Perifiton meskipun tidak banyak digunakan, tetapi cocok untuk penilaian kualitas perairan sungai (Patrick 1973; Stevenson & Lowe 1986; Rott 1991;Round 1991; Stevenson & Pan 1999). Berdasarkan tipe substrat tempat menempelnya, perifiton dapat diklasifikasikan sebagai berikut: a. Epilithic, perifiton yang menempel pada batu. b. Epidendritic, perifiton yang menempel pada kayu. c. Epiphytic, perifiton yang menempel atau hidup pada permukaan daun maupun batang tumbuhan. d. Epizoic, perifiton yang menempel pada permukaan tubuh hewan. e. Epipelic, perifiton yang menempel pada permukaan sedimen. f. Epipsamic, perifiton yang menempel pada permukaan pasir. Perifiton dalam ekosistem perairan berfungsi sebagai sumber makanan penting bagi organisme dengan tingkat trofik yang lebih tinggi, seperti: avertebrata, larva, dan beberapa ikan.

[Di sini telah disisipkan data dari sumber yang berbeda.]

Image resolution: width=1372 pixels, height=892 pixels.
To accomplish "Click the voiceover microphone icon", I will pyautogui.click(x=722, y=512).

Perifiton juga dapat menyerap bahan pencemar yang ada di perairan, sehingga dapat membatasi penyebarannya di lingkungan khususnya perairan. Komunitas perifiton biasa digunakan dalam sistem produksi akuakultur yaitu sebagai sumber makanan bagi ikan. Proses perkembangan perifiton merupakan bentuk proses akumulasi yaituterjadinya peningkatan biomassa seiring dengan bertambahnya waktu. Akumulasi tersebut merupakan hasil kolonisasi dan

komposisinya, dimana keberadaannya sangat dipengaruhi oleh kemampuan perifiton dan media penempelnya. Kemampuan perifiton dalam menempel pada substratnya menentukan eksistensinya terhadap pencucian arus sehingga keberadaan

komunitasnya tetap mantap. Perifiton yang menempel pada substrat mati seperti batuan keberadaannya akan lebih mantap, tidak mengalami perubahan, rusak maupun mati, meskipun terbentuknya komunitas berjalan lambat (Ruttner 1974). Komposisi alga yang biasa ditemukan pada perairan sungai dan menempel pada batuan (Epilithic) dan tanaman air (Epiphytic) dari hasil penelitian yang dilakukan Bishop (1973) terdiri atas Cyanophyta, Rhodophyta, Cryptophyta, Bacillariophyta, Chrysophyta, Euglenophyta, dan Chlorophyta. Sedangkan menurut Hynes (1972) bentik alga yang sering ditemukan pada perairan dalam jumlah besar antara lain: Synedra, Nitzschia, Navicula, Diatoma, dan Surirella. Diatom dari kelompok pennales merupakan alga bentik yang mendominasi pada perairan berarus kuat dan seiring dengan menurunnya arus, maka keanekaragaman alga dalam

perairan akan meningkat selain diatom juga tumbuh alga bentik dari kelompok Chlorophyta dan Myxophyta (Whitton 1975). Kelompok diatom jenis pennales pada perairan berarus cenderung mendominasi karena berkaitan dengan bentuk sel (frustul) yang simetris bilateral dan sistem aliran air yang melewati sitoplasma sehingga mampu bergerak meluncur melawan arus. Selain itu, pada frustule yang berupa sobekan sobekan sel (raphe), terdapat sitoplasma yang di dalamnya mengandung mucopolysaccharides yang mampu mengeluarkan helaian cairan perekat sehingga mampu menempel di substrat dan memungkinkan untuk membantu bergerak (Sze 1993; Basmi 1999). Perkembangan perifiton di perairan sangat dipengaruhi oleh faktor lingkungan antara lain kecerahan, kekeruhan, tipe substrat, kedalaman, pergerakan air, arus, pH, alkalinitas, kesadahan, dan nutrien. Populasi perifiton akan menurun pada perairan yang kurang mendapatkan cahaya cukup. Faktor kekeruhan pada perairan baik yang diakibatkan oleh lumpur maupun plankton juga mengakibatkan penurunan populasi perifiton khususnya yang hidup di dasar dan tergantung pada cahaya yang masuk ke perairan untuk perkembangannya (Wetzel 1979).